Accurate prediction of dengue incidence levels weeks in advance of an outbreak may reduce the morbidity and mortality associated with this neglected disease. Therefore, models were developed to predict high and low dengue incidence in order to provide timely forewarnings in the Philippines.
Model inputs were chosen based on studies indicating variables that may impact dengue incidence. The method first uses Fuzzy Association Rule Mining techniques to extract association rules from these historical epidemiological, environmental, and socio-economic data, as well as climate data indicating future weather patterns. Selection criteria were used to choose a subset of these rules for a classifier, thereby generating a Prediction Model. The models predicted high or low incidence of dengue in a Philippines province four weeks in advance. The threshold between high and low was determined relative to historical incidence data.
Model accuracy is described by Positive Predictive Value (PPV), Negative Predictive Value (NPV), Sensitivity, and Specificity computed on test data not previously used to develop the model. Selecting a model using the F0.5 measure, which gives PPV more importance than Sensitivity, gave these results: PPV = 0.780, NPV = 0.938, Sensitivity = 0.547, Specificity = 0.978. Using the F3 measure, which gives Sensitivity more importance than PPV, the selected model had PPV = 0.778, NPV = 0.948, Sensitivity = 0.627, Specificity = 0.974. The decision as to which model has greater utility depends on how the predictions will be used in a particular situation.
This method builds prediction models for future dengue incidence in the Philippines and is capable of being modified for use in different situations; for diseases other than dengue; and for regions beyond the Philippines. The Philippines dengue prediction models predicted high or low incidence of dengue four weeks in advance of an outbreak with high accuracy, as measured by PPV, NPV, Sensitivity, and Specificity.

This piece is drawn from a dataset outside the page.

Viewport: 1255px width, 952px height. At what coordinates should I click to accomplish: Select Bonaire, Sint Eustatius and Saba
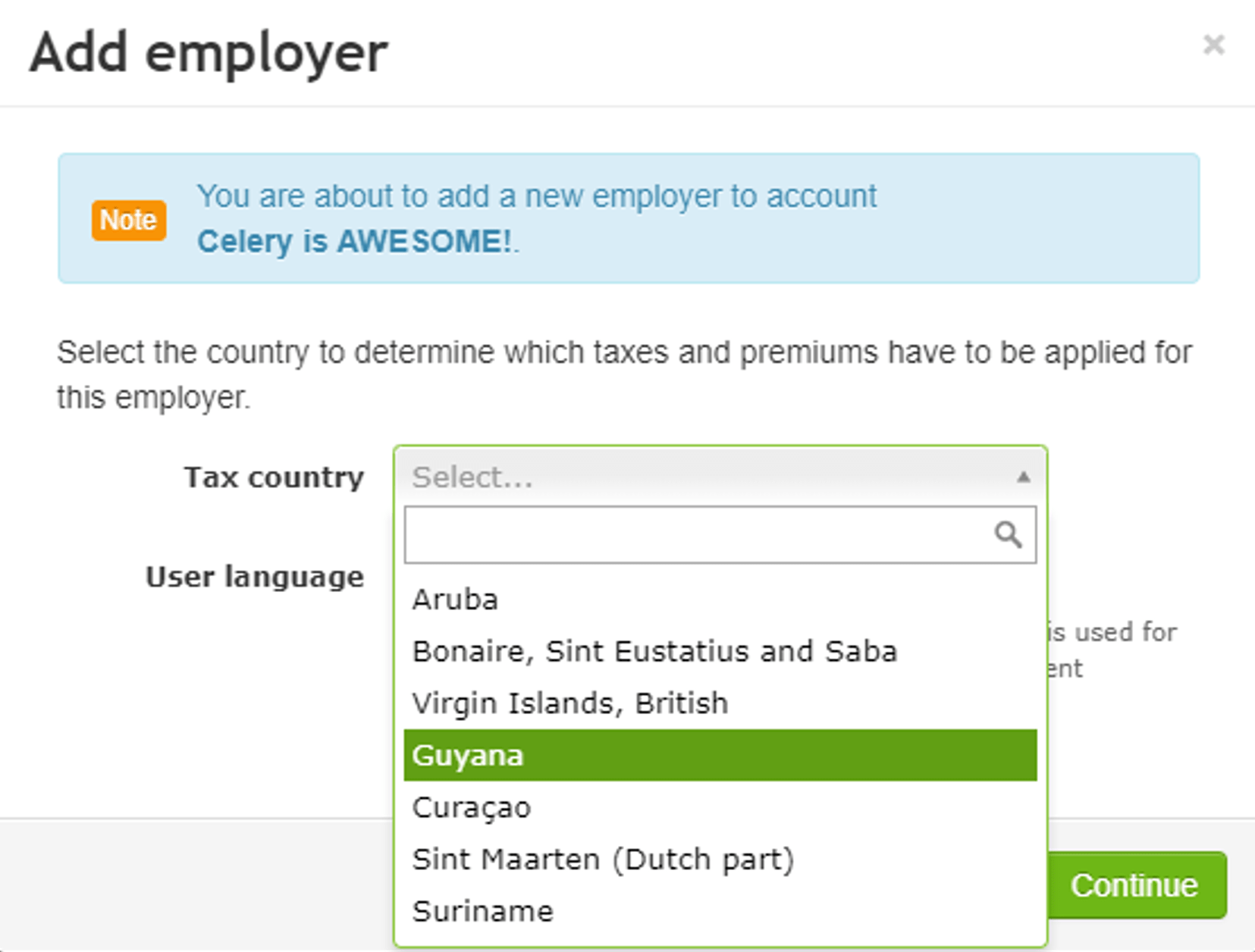pyautogui.click(x=720, y=651)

A largely automated methodology is described for creating models that use past and recent data to predict dengue incidence levels several weeks in advance for a specific time period and a geographic region that can be sub-national. The input data include historical and recent dengue incidence, socioeconomic factors, and remotely sensed variables related to weather, climate, and the environment. Among the climate variables are those known to indicate future weather patterns that may or may not be seasonal. The final prediction models adhere to these principles: 1) the data used must be available at the time the prediction is made (avoiding pitfalls made by studies that use recent data that, in actual practice, would not be available until after the date the prediction was made); and 2) the models are tested on data not used in their development (thereby avoiding overly optimistic measures of accuracy of the prediction). Local public health preferences for low numbers of false positives and negatives are taken into account. These models appear to be robust even when applied to nearby geographic regions that were not used in model development. The method may be applied to other vector borne and environmentally affected diseases.